* DIRECTIVE: Update the records below by substituting "In order to complete" for every occurrence of "To accomplish", keeping everything else identical.

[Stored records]

★ ★ ★ ★

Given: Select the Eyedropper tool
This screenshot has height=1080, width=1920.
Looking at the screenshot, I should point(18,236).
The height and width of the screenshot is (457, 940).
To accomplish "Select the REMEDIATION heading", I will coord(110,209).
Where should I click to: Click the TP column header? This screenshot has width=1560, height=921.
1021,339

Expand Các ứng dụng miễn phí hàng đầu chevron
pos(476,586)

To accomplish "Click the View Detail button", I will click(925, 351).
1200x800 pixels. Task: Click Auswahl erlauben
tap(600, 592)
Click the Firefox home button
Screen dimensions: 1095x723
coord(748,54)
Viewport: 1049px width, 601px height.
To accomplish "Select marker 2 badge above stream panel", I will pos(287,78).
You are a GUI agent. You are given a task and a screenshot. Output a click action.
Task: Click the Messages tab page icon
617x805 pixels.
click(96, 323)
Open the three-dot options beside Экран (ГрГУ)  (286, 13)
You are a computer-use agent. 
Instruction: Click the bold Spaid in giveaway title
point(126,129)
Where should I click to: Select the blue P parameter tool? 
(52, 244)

★ ★ ★ ★

* ANSWER TO THE TASK:
Given: Select the Eyedropper tool
This screenshot has height=1080, width=1920.
Looking at the screenshot, I should point(18,236).
The height and width of the screenshot is (457, 940).
In order to complete "Select the REMEDIATION heading", I will coord(110,209).
Where should I click to: Click the TP column header? This screenshot has width=1560, height=921.
1021,339

Expand Các ứng dụng miễn phí hàng đầu chevron
pos(476,586)

In order to complete "Click the View Detail button", I will click(925, 351).
1200x800 pixels. Task: Click Auswahl erlauben
tap(600, 592)
Click the Firefox home button
Screen dimensions: 1095x723
coord(748,54)
Viewport: 1049px width, 601px height.
In order to complete "Select marker 2 badge above stream panel", I will pos(287,78).
You are a GUI agent. You are given a task and a screenshot. Output a click action.
Task: Click the Messages tab page icon
617x805 pixels.
click(96, 323)
Open the three-dot options beside Экран (ГрГУ)  (286, 13)
You are a computer-use agent. 
Instruction: Click the bold Spaid in giveaway title
point(126,129)
Where should I click to: Select the blue P parameter tool? 
(52, 244)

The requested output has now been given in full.